### Page excerpt
:::::
Members of Delaware's Coastal Zone Industrial Control Board voted unanimously to dismiss an appeal of a state-issued permit for a new crude oil transfer station, ruling that they had no standing to challenge an air quality permit granted to PBF Energy in May.

DOVER, Del. (AP) — Environmental groups on Tuesday lost an appeal of a state-issued permit for a new crude oil transfer station at the Delaware City refinery.

Members of Delaware's Coastal Zone Industrial Control Board voted unanimously to dismiss the appeal by the Sierra Club and the Delaware Audubon Society, ruling that they had no standing to challenge an air quality permit granted to PBF Energy in May.

The permit granted by state environmental secretary Collin O'Mara involves loading unrefined crude oil onto barges at Delaware City for shipment to another PBF refinery in Paulsboro, N.J. The barge loading operation is part of a larger transfer operation in which PBF brings crude oil by train from various sources, including tar sands oil from Canada, to a new rail loop it built near the Delaware City refinery.

The environmental groups argued that PBF's crude oil transfer operation, including the rail system, involves new facilities and new activities not allowed under Delaware Coastal Zone Act, a 42-year-old law designed to protect Delaware's coastal environment from industrial pollution.

But O'Mara concluded that the barge loading operation at PBF's docking facility did not amount to new heavy industry or manufacturing and was not an expansion subject to review under the Coastal Zone Act.

"We thought it was pretty clear that it was a pre-existing nonconforming use that was allowed under the act," O'Mara testified Tuesday.

Ken Kristl, an attorney for the environmental groups, said he likely would appeal the board's dismissal to Superior Court.

PBF has spent millions of dollars on the new rail facility and improvements at the refinery, which employs hundreds of workers. The company also has said the crude oil transfer operation is critical to its long-term business strategy. Refinery attorney Bart Cassidy suggested Tuesday that if the new crude oil transfer operation was disallowed, the refinery would not be "economically viable."
:::::
### Collected material

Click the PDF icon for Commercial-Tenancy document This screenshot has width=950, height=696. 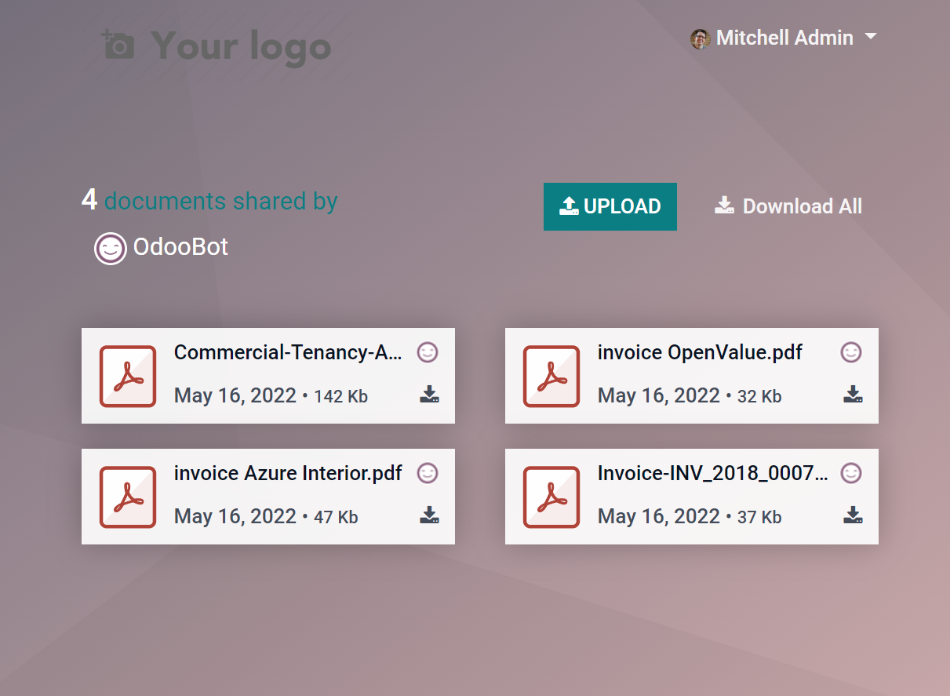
:::::
### Set task A
Translate this sentence from the refinery permit article into Spanish: "Ken Kristl, an attorney for the environmental groups, said he likely would appeal the board's dismissal to Superior Court."
### Set task B
Pick up the refinery permit article after its last sentence and keep writing.

### Final answer A
Ken Kristl, abogado de los grupos ambientalistas, dijo que probablemente apelaría la desestimación de la junta ante el Tribunal Superior.

### Final answer B
PBF bought the refinery in 2010 for $220 million after Valero Energy said it would halt operations there and lay off 550 workers.

Gov. Jack Markell's administration provided $20 million in incentives to PBF to restart the refinery and has supported the new crude oil transfer operation.

"The Coastal Zone Act is an important element of Delaware's environmental protection laws, but in 40 years it has never prohibited the construction of rail facilities," Markell spokeswoman Cathy Rossi said in a prepared statement Tuesday. "Although the refinery has substantially reduced emissions in all categories, its opponents now want to limit its access to North American crude by arguing the rail loop, which is more than two miles inland, is a prohibited docking facility."

Kristl argued that the status of the docking facility under the Coastal Zone Act, which prohibits new bulk product transfer facilities, could not be divorced from the rail operation that delivers the crude oil being loaded onto the barges.

"The rail loop is an essential part of transferring that crude oil from the tanker cars to the docks," he said. "... They're all one piece together."